**What is needed**
Sift through the material below and return the lines with "chevron".
---------- Records provided
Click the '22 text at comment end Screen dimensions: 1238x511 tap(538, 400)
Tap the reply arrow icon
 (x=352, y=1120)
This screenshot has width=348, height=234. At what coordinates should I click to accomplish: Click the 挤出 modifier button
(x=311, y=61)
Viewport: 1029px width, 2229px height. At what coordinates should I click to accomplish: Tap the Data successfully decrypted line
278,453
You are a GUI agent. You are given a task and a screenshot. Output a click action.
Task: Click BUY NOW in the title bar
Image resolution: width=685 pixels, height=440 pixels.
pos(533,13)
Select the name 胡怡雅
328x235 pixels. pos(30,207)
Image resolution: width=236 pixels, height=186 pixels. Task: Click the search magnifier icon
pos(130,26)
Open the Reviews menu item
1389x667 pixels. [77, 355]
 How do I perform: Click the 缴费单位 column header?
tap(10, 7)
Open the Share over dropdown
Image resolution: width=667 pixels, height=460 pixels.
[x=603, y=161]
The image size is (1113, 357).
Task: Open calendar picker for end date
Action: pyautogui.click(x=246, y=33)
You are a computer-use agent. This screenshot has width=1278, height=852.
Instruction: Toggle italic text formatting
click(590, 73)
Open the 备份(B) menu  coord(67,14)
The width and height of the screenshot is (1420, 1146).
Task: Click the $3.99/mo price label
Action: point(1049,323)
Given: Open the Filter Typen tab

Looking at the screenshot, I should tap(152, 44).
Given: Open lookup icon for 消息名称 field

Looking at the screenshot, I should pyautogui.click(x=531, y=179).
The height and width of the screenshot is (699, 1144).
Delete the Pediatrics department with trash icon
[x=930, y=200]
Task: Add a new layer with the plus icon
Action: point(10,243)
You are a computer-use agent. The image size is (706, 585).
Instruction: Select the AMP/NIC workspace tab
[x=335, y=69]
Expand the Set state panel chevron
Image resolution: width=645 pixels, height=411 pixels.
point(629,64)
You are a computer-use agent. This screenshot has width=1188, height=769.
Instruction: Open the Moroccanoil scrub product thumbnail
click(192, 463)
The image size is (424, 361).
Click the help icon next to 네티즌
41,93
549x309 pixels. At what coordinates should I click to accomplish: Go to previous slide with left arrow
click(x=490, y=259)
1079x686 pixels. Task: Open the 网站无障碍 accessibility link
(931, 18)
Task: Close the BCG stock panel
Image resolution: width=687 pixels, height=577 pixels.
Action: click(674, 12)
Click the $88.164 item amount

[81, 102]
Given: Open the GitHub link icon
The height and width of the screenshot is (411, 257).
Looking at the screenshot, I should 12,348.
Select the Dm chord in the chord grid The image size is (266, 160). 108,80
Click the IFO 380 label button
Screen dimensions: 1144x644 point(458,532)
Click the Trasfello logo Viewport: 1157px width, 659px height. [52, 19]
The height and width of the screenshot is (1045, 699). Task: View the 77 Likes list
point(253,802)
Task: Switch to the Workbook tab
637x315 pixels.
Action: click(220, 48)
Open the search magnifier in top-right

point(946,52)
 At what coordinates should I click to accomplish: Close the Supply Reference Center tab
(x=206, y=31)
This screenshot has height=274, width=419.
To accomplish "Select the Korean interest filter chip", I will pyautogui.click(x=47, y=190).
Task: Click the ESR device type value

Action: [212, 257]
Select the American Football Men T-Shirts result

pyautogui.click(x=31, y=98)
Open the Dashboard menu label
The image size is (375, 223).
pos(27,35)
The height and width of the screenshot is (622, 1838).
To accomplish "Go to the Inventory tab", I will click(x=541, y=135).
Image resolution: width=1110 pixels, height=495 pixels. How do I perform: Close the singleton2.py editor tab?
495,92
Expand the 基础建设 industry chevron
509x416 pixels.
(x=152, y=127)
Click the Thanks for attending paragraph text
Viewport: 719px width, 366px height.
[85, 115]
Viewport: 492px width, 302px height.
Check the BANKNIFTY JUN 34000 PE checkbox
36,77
--------------------
**Exercise result**
Expand the Set state panel chevron
Expand the 基础建设 industry chevron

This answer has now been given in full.